Optimal harvesting date and predicted yield are valuable information when farming open field tomatoes, making harvest planning and work at the processing plant much easier. Monitoring growth during tomato?s early stages is also interesting to assess plant stress or abnormal development. Yet, it is very challenging due to the colours and the high degree of occlusion by the vegetation. We chose to capture and process pictures of the tomatoes during the whole development while keeping costs as low as possible. This work is part of a larger collaborative project, MCUBE, aiming at conceiving a cost effective way of capturing and processing large sets of data in the field.
 
Optical device
 
The estimation of the tomato size requires the use of two cameras in the field, each capturing one useful image every day.
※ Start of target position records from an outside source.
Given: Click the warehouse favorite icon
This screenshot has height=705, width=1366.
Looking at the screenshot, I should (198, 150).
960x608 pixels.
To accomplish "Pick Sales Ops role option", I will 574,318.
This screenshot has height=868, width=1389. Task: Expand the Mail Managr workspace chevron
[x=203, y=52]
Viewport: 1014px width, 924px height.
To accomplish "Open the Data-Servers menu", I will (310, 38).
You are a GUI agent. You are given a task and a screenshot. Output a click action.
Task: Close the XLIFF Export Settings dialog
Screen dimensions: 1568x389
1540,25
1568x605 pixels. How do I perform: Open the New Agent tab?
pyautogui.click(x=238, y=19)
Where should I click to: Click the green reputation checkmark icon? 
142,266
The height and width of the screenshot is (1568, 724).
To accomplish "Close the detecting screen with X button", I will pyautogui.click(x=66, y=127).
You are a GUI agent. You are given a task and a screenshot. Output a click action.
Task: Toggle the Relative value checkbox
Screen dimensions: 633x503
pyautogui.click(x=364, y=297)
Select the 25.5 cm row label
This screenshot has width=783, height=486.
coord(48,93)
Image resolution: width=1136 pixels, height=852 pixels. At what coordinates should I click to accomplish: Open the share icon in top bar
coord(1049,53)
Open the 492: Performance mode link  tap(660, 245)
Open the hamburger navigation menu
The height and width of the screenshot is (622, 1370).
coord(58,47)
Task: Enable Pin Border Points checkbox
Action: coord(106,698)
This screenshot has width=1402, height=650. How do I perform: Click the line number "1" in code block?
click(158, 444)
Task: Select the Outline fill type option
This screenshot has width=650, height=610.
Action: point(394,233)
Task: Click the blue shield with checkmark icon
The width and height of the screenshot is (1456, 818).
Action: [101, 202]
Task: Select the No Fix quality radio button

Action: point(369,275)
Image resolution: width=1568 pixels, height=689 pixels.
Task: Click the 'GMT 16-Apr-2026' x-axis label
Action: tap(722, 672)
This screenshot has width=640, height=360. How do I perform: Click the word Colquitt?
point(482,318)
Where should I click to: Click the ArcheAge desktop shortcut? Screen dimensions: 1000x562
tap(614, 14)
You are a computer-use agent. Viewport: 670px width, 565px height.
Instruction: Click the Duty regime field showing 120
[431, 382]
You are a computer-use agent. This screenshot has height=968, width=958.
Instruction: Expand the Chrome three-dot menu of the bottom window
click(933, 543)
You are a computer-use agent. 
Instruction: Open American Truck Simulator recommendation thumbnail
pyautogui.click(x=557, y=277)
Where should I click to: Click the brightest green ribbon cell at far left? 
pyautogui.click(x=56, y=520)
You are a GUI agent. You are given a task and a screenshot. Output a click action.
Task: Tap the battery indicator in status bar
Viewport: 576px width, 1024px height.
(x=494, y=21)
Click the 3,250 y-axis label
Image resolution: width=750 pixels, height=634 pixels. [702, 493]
In order to avoid a complete 3D reconstruction and make the segmentation task more robust, we assume that a tomato can be approximated by a sphere in the 3D space, this sphere projecting into an ellipse in the image plane. The processing algorithm detects and segments the tomatoes, then makes an estimation of their size.
 
Segmentation algorithm
 
-       updating the tomato position, through linear filtering and optimization procedure,
-       computing candidate ellipses from gradient features, using RANSAC estimation. A priori knowledge regarding the size and the shape of the tomato is incorporated.
-       adding region (intensity) information in order to select the best ellipse and detect the occlusion areas,
-       applying a new active contour model with elliptic shape constraint, in order to refine the segmentation. The shape constraint is introduced as a regularization term in the energy functional of the model, in order to be robust with respect to shadows and occlusions.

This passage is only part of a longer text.